§ **Text passage**
+ + +
In the past half month, students from universities in Beijing, Zhejiang, Hunan, Guangdong and other places have called on schools to set up rest rooms for cleaning staff, and more and more people in society have joined in.

A netizen from Baotou City, Inner Mongolia, reported that after she proposed to set up cleaning staff rest rooms in public areas on the Inner Mongolia government affairs App, she soon received phone feedback from the local hospital and cinema management departments, indicating that staff had investigated and implemented the equipment of cleaning staff rest rooms.

A netizen from Shanghai posted that after she suggested to her boss, the company immediately set up a temporary workstation for the cleaning aunties in the sanitary napkin self-service area, and the administrative department will also redecorate the empty room into a dedicated rest room.
+ + +
§ **Dataset extract**
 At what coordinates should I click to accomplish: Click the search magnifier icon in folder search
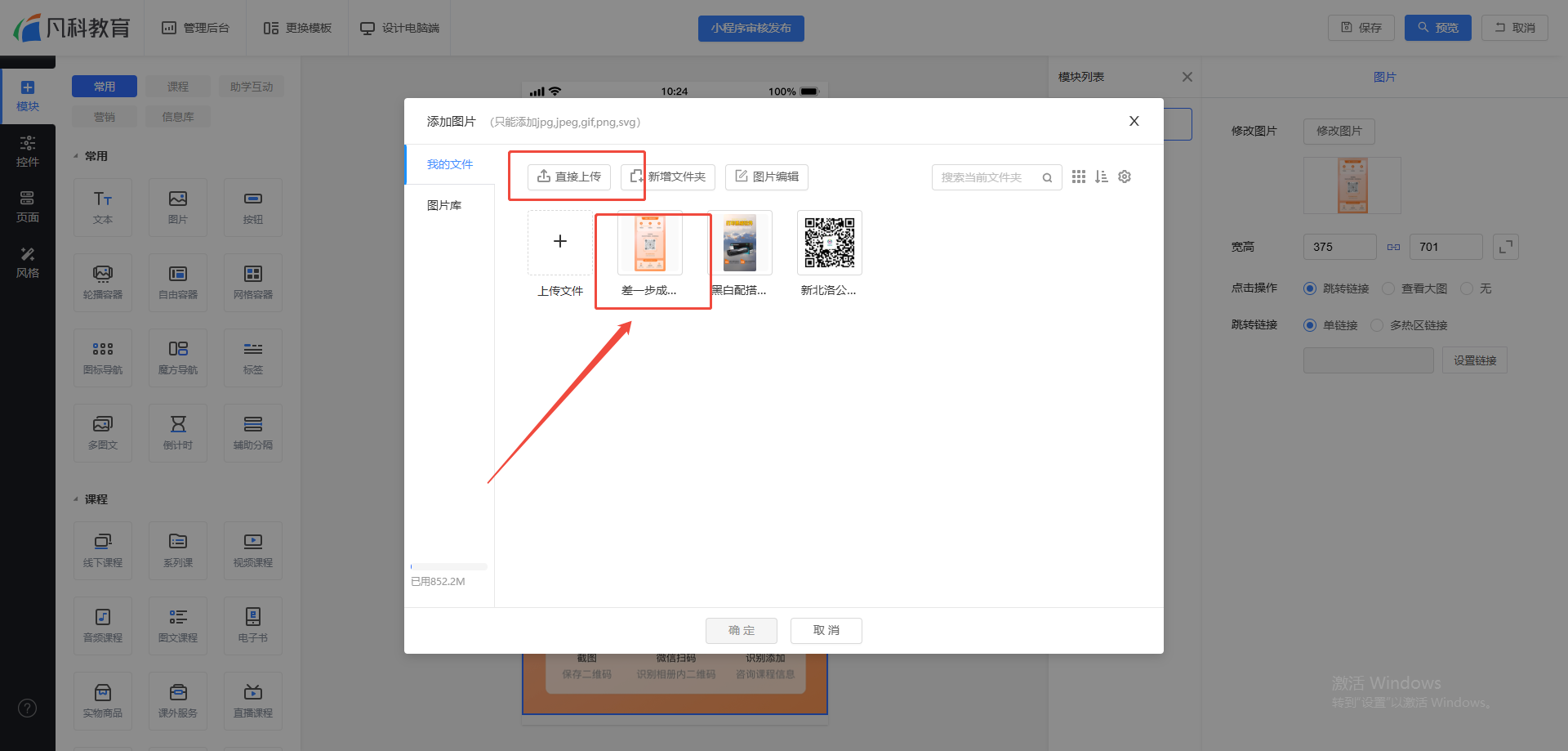click(x=1047, y=177)
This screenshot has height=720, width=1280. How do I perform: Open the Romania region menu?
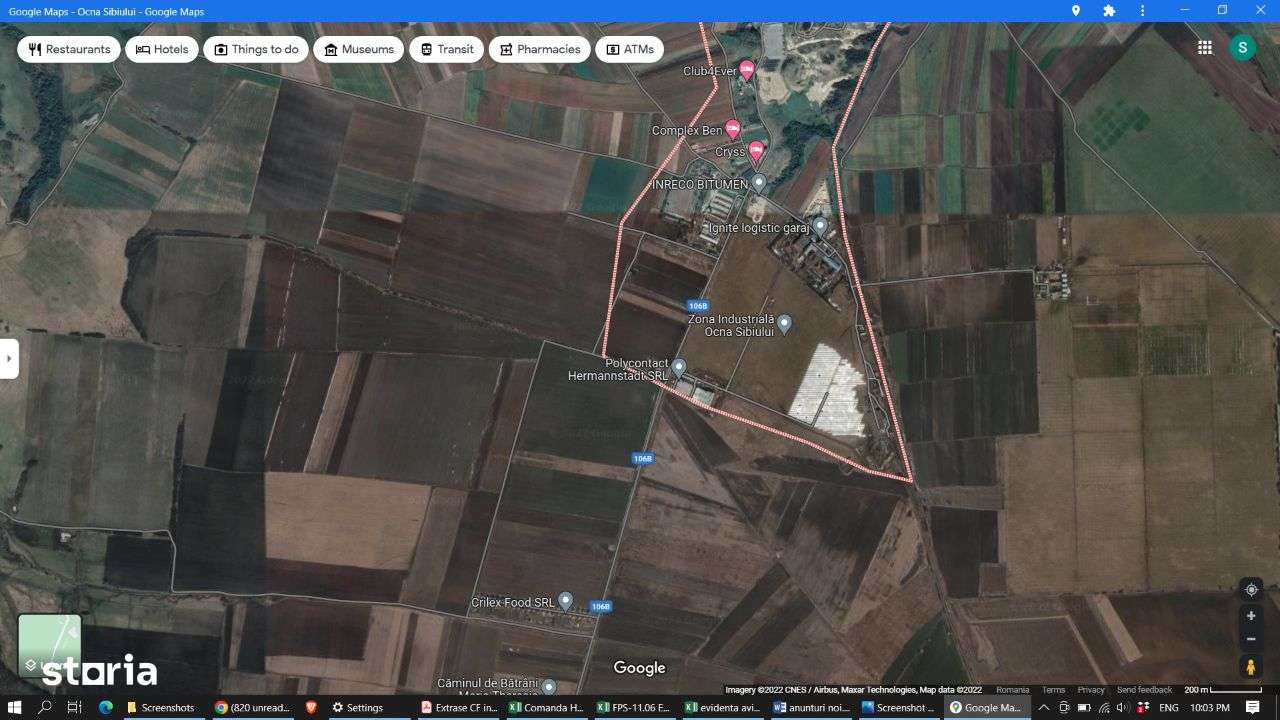(1012, 689)
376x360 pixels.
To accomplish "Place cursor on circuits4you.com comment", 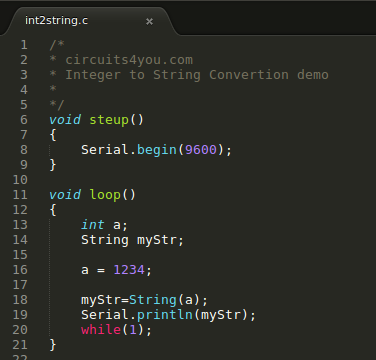I will [129, 60].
+ + +
§ **Tasks and exercises**
**a)** In the passage on rest rooms for cleaning staff, what led the Baotou hospital and cinema management departments to call the netizen and report that they had investigated and installed cleaning staff rest rooms?
**b)** Repeat the passage on rest rooms for cleaning staff from "A netizen from Shanghai" up to and including "dedicated rest room.".
**c)** Write the next part of the passage on rest rooms for cleaning staff, picking up after its last sentence.

§ **Answers by item**
**a)** The netizen had proposed setting up cleaning staff rest rooms in public areas on the Inner Mongolia government affairs App. The phone feedback from the hospital and cinema management departments came soon after that proposal.

**b)**
A netizen from Shanghai posted that after she suggested to her boss, the company immediately set up a temporary workstation for the cleaning aunties in the sanitary napkin self-service area, and the administrative department will also redecorate the empty room into a dedicated rest room.

**c)**
The speed of the school’s actions also surprised Jiang Yixin. She wrote a letter to the principal’s mailbox on March 12, 2025, and was invited to attend the unveiling ceremony of the rest room on the 21st. The new rest room is located in Building 6 of the dormitory area, which was converted from a classroom and equipped with facilities such as air conditioning, water dispensers, microwave ovens, tables and chairs. “In my concept, the establishment of a rest room must involve multiple parties, and it may take a month or two. I didn’t expect this matter to be implemented so quickly,” Jiang Yixin said.

The rest room in front of her is slightly different from the proposal in Jiang Yixin’s letter. The indoor facilities lack the folding beds and lockable cabinets that “the current regulations do not allow”, but there are more air conditioners and water dispensers.

Another difference lies in the name of the rest room. Jiang Yixin didn’t expect it to be named “Love Warm House”. “We won’t say that the security room is the ‘Love Warm House’ for the security guards, nor will we say that the dormitory management room is the ‘Love Warm House’ for the dormitory aunties,” Jiang Yixin said. “Just call it a cleaning staff rest room, it’s a normal thing. A normal profession needs such a rest space, which is a basic right of a worker.”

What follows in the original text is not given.